The Medication Overuse Trap

Here’s something many people don’t realize: taking pain relievers too frequently can actually cause more headaches. Most guidelines recommend using symptom-relieving medications no more than 10 to 15 days per month, depending on the type. Beyond that threshold, you risk developing medication overuse headache, where the brain essentially adapts to the pain reliever and produces rebound pain when it wears off.

If you find yourself reaching for ibuprofen, acetaminophen, or other over-the-counter headache treatments more than two or three times a week, that’s a strong sign to see a doctor. Not because the medications are dangerous at those doses, but because the frequency suggests your headaches need a different management strategy, likely a preventive approach rather than treating each episode individually.

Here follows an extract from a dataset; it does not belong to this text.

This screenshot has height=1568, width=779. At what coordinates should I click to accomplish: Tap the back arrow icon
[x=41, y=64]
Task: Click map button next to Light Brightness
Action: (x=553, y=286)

What Happens at the Appointment

Knowing what to expect can make it easier to actually book the visit. Your doctor will ask about your headache pattern: when they started, how often they occur, where the pain sits, what makes them better or worse, and whether anything changed recently in your life, health, or medications. Keeping a simple log for a couple of weeks before your appointment, even just noting the date, duration, and severity of each headache, gives your doctor much better information to work with.

Most people will not need imaging. A CT scan or MRI is typically reserved for situations where specific red flags are present: neurological symptoms, sudden onset, a history of cancer or immune suppression, or findings during the physical exam like unequal pupil size or swelling behind the eye. The American College of Radiology has identified five physical findings that strongly predict abnormal imaging results: swelling of the optic nerve, impaired consciousness, asymmetric pupil response, progressive visual or neurological symptoms, and paralysis. Without those signals, imaging rarely changes the diagnosis or treatment plan.

Headaches in Children

Children get headaches more often than many parents expect, and most are harmless. But certain patterns in kids deserve prompt medical attention. A headache that wakes a child from sleep is a red flag, as are headaches accompanied by persistent vomiting, vision changes, or personality changes. Headaches with fever and neck stiffness need urgent evaluation at any age, but especially in children. And as with adults, any headache following a blow to the head should be assessed by a doctor.

Children’s headaches that are becoming more frequent or more severe over weeks also warrant a visit, even if each individual episode seems manageable. Kids aren’t always great at describing their symptoms, so a pattern of increasing school absences, reluctance to play, or rubbing their head repeatedly can be the clues parents notice first.